The Treatment with the Novel Hypoglycemic Agents in Patients with DKD
An elevated risk for hypoglycemia is a key point for the management of the DM patients with impaired renal function. New drugs for the management of hyperglycaemia have appeared and facilitate the more sure management in our patients. The dipeptidyl- peptidase-4 inhibitors (DPP4i) have dramatically changed the management of type 2 DM patients and, especially, the management of those patients with an estimated GFR below 60 mL/min/1,73 m2. And also in some studies, TECOS SAVOR-TIMI sitagliptin and saxagliptin have demonstrated to be able to reduce the CV risk in type-2 DM patients [33, 34]. Very recently the introduction of the Sodium-Glucose co-transporter 2 inhibitors, - cana, empa and dapaglyflozin-, has shown to be effective for the management of DM. The EMPA-REG OUTCOME study the renal EMPA-REG OUTCOME study or the CANVAS program results have shown important decrease in the vascular risk of the DM patients, as well as beneficial effect on the development of new incident nephropathy or in the progression from micro to macroalbuminuria or the decline of eGFR, as was the case in the Renal EMPA-REG OUTCOME study [35, 36, 37]. And also other incretin drugs with agonist GLP1 Receptor effects, as liraglutide or semaglutide have demonstrated to be able to reduce the CV risk in diabetic patients as well as also beneficial effects on microalbuminuria [38, 39].

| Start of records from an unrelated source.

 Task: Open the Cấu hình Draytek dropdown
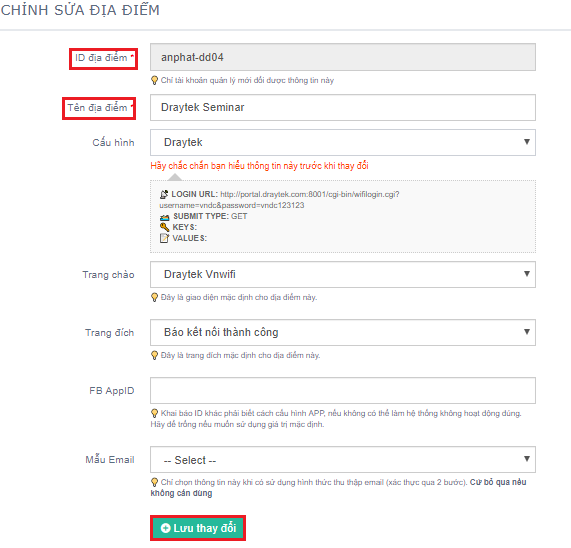click(x=343, y=142)
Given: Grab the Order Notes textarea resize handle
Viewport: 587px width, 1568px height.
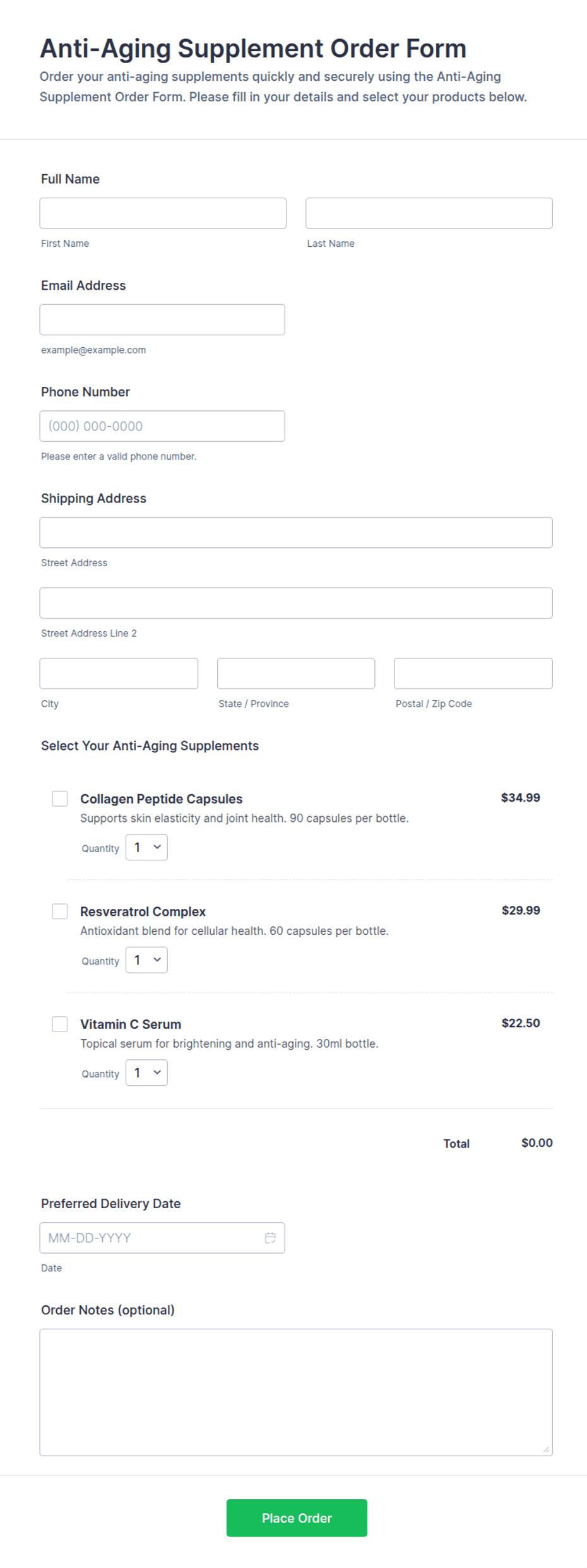Looking at the screenshot, I should (546, 1449).
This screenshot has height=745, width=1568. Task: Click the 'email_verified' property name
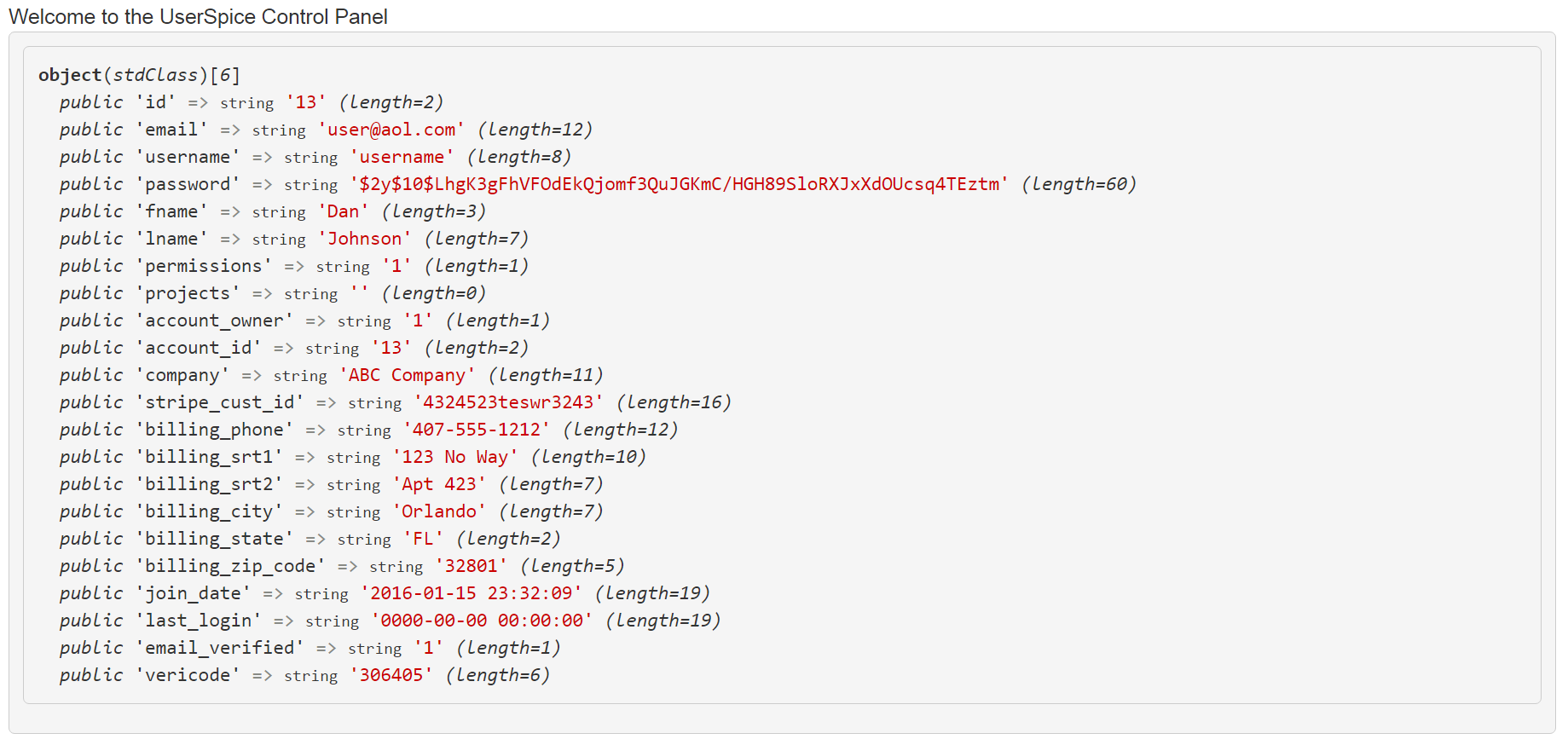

Conclusions and Implications
Despite the growing DM population, a slowdown in DKD progression seems to be evident. Early detection of both DM and DKD are crucial to reduce complications, morbidity and mortality as well as the social and economic impact of DM burden in this population. The early application of these recommendations may also lead to improve the survival of these patients once they are under RRT. The new hypoglycemia drugs offer the possibility to optimize the global management of the DM patient, decreasing the CV risk and facilitating the management of glucose metabolism in these patients. Many questions do not have still enough evidence, - as is the safety administration of some of these new drugs in the patient with an eGFR less than 30 mL/min/1,73 m2-, the increase number of ketoacidosis episodes or fractures in high-risk DM patients or some other adverse events, but we will probably obtain some new evidences in the next future. There is still a long way towards improvement, but the observed trend probably reflects that an earlier application of preventive measures and treatment and, very importantly, a coordinated and multidisciplinary management of the patient with DM, with an earlier implementation of guidelines and clinical recommendations, are the key for the equity in the access to the therapeutic options that may have a positive impact on patients’ outcomes.